++++ INPUT DATA ++++

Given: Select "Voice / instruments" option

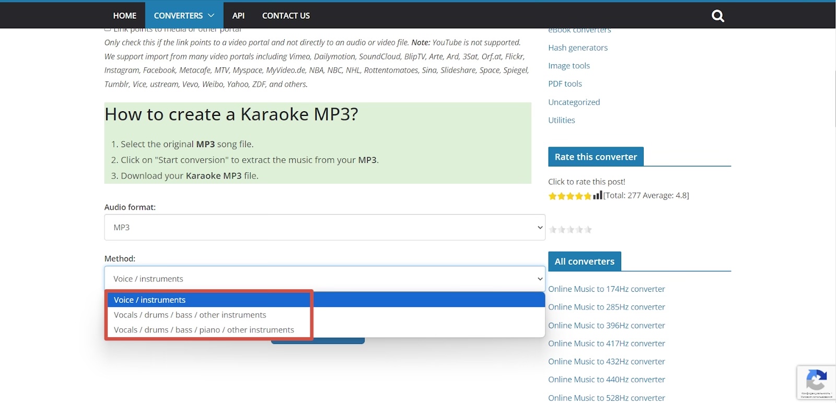Looking at the screenshot, I should (x=150, y=300).

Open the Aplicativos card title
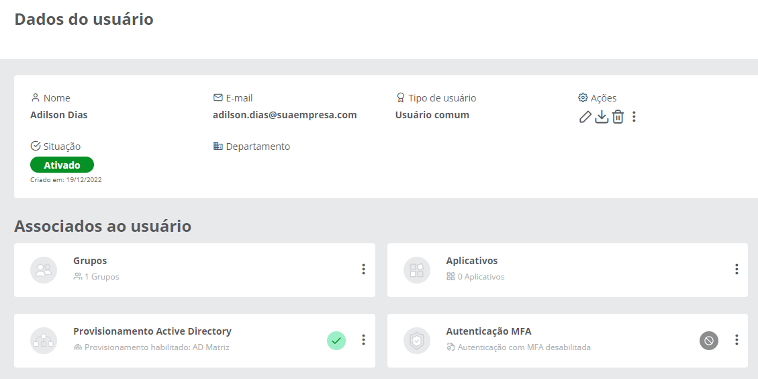point(472,261)
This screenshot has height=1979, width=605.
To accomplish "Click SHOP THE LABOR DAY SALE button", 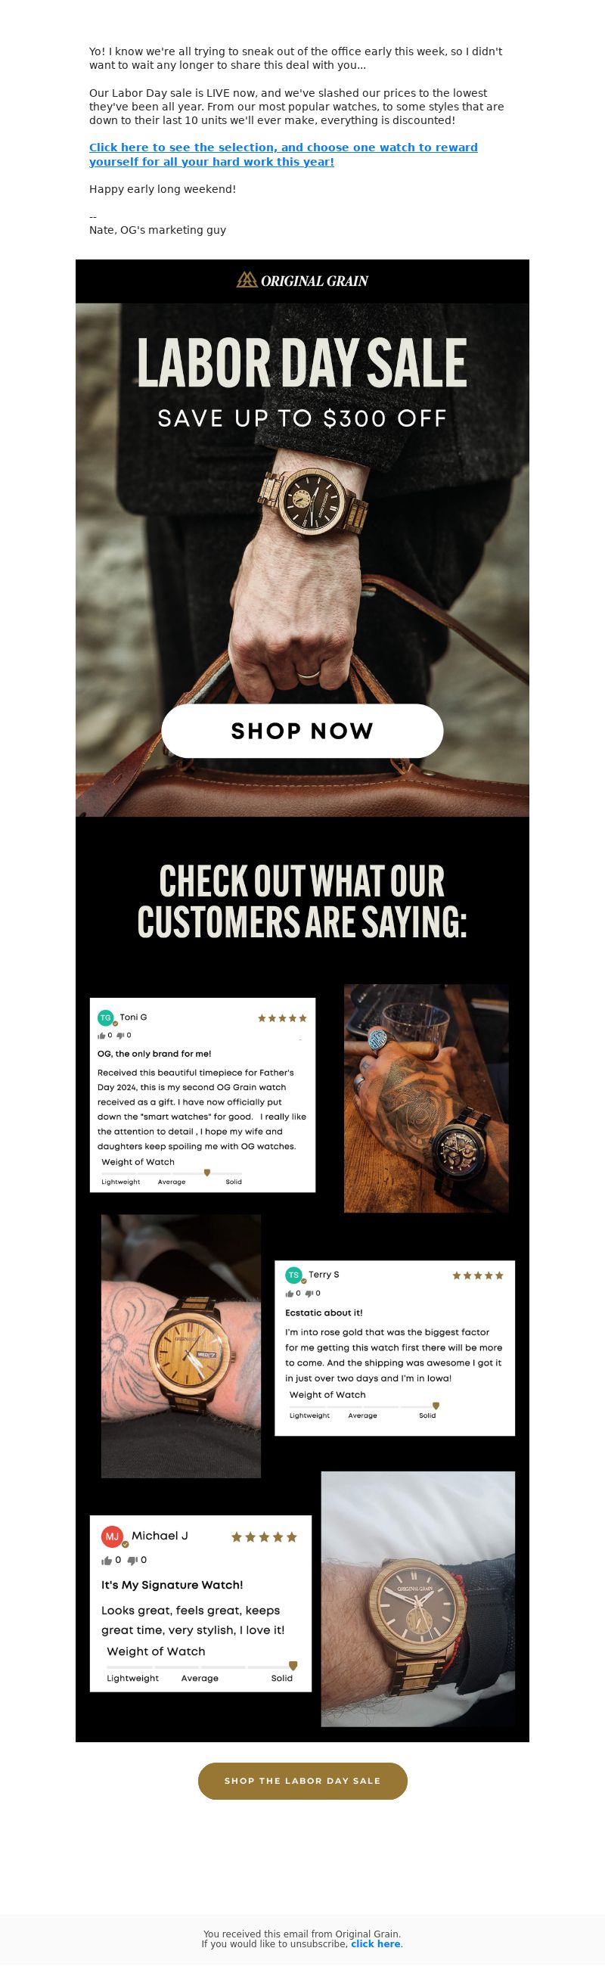I will [303, 1781].
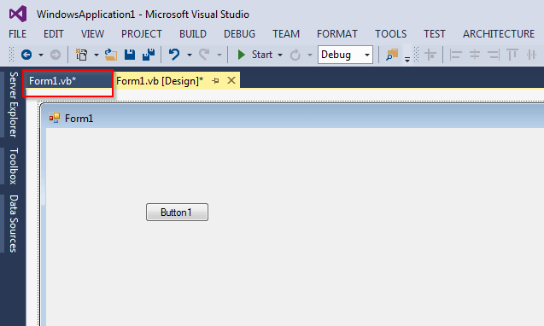The height and width of the screenshot is (326, 544).
Task: Click the Open File folder icon
Action: (111, 55)
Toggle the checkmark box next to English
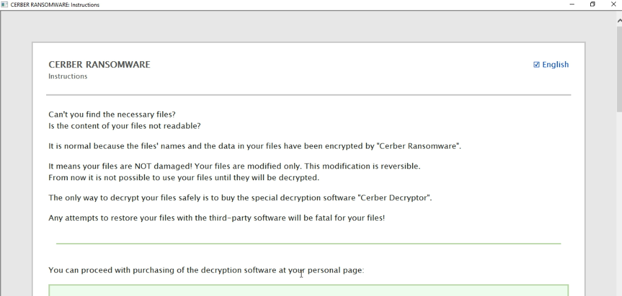622x296 pixels. (536, 65)
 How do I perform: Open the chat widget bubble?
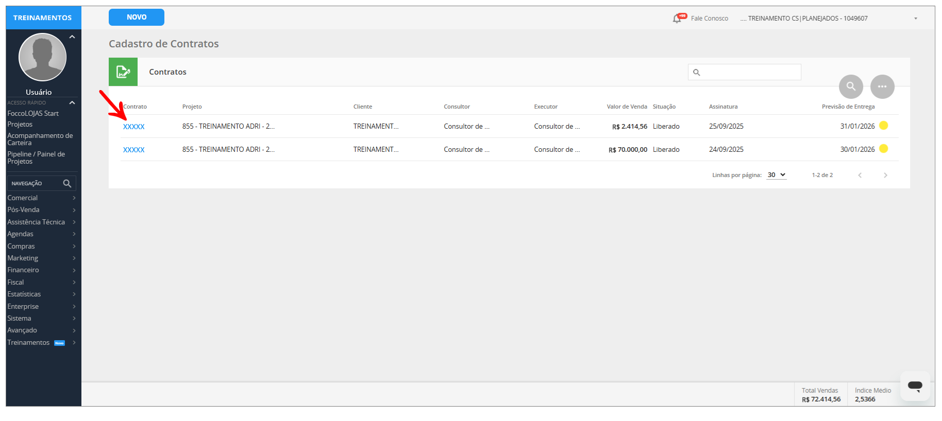point(915,386)
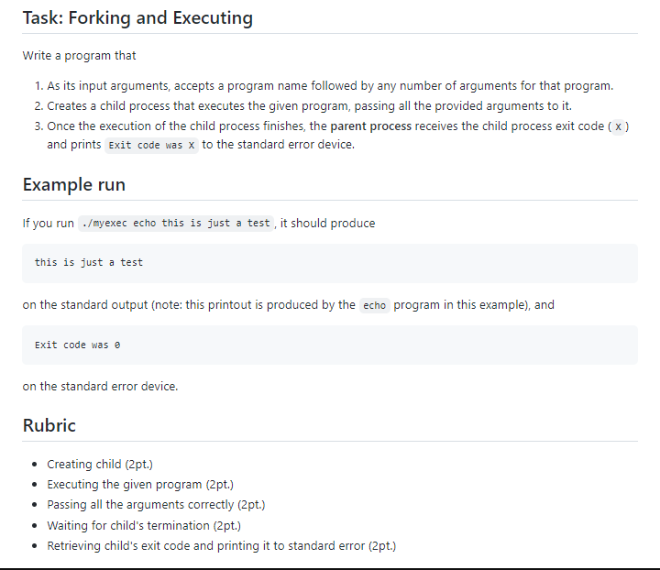The height and width of the screenshot is (570, 660).
Task: Click the bold 'parent process' text
Action: pyautogui.click(x=371, y=126)
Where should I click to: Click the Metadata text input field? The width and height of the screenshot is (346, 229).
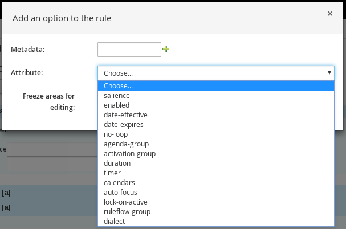[129, 50]
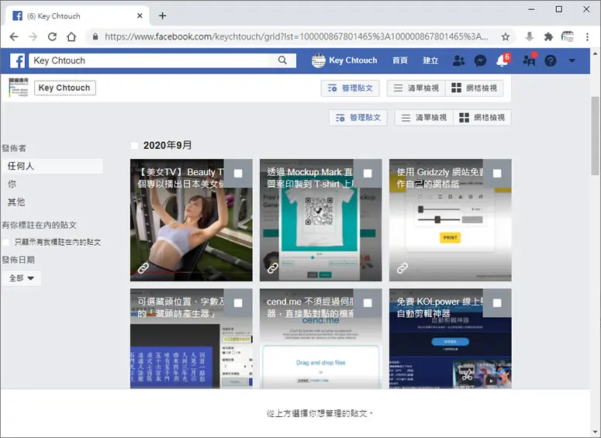Click the search magnifier in Facebook search

tap(282, 60)
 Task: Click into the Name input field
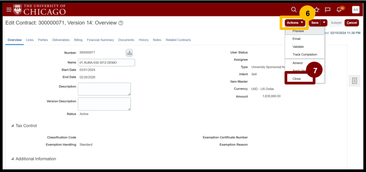[106, 63]

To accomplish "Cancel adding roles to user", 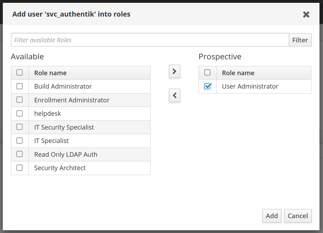I will coord(298,216).
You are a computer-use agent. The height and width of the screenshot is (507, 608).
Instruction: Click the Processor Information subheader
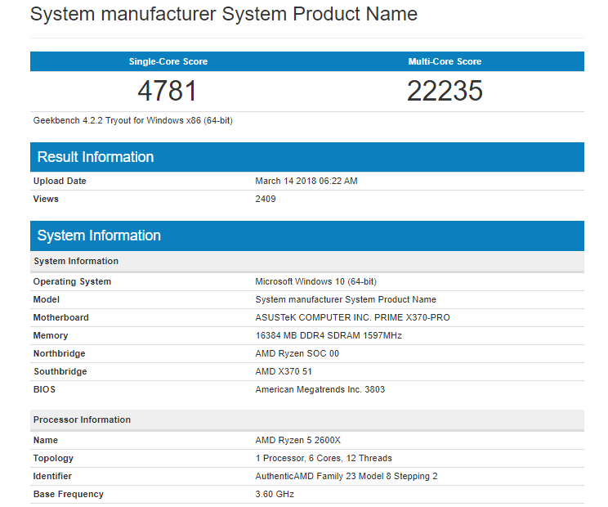pos(82,420)
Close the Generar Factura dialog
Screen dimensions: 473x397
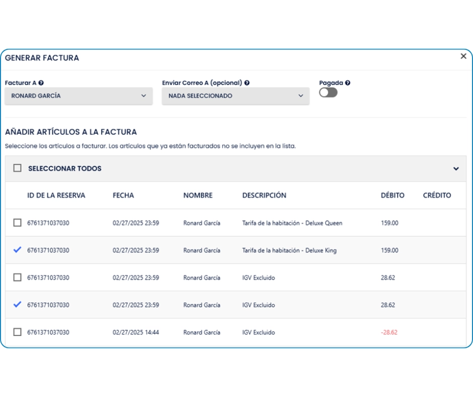coord(463,56)
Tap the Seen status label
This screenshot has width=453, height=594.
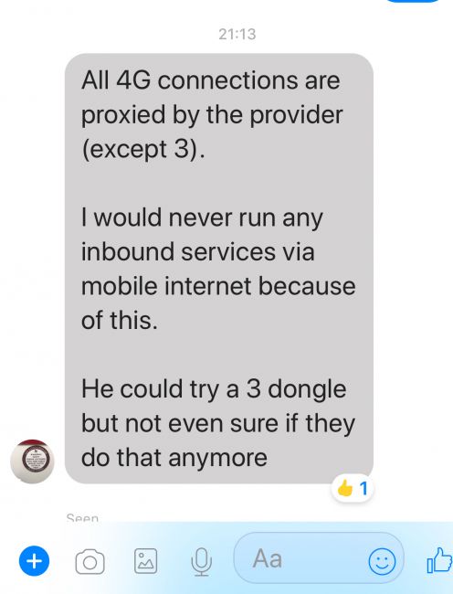click(82, 517)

++++

:: WHAT NEEDS TO BE DONE ::
An exact printout of the entries is wanted, covering the first line through the line holding "This screenshot has height=1979, width=605.", with pictures kept out of it.

:: ANSWER SPACE ::
Given: Select "Voice / instruments" option

Looking at the screenshot, I should (x=150, y=300).

Open the Aplicativos card title
point(472,261)
This screenshot has height=1979, width=605.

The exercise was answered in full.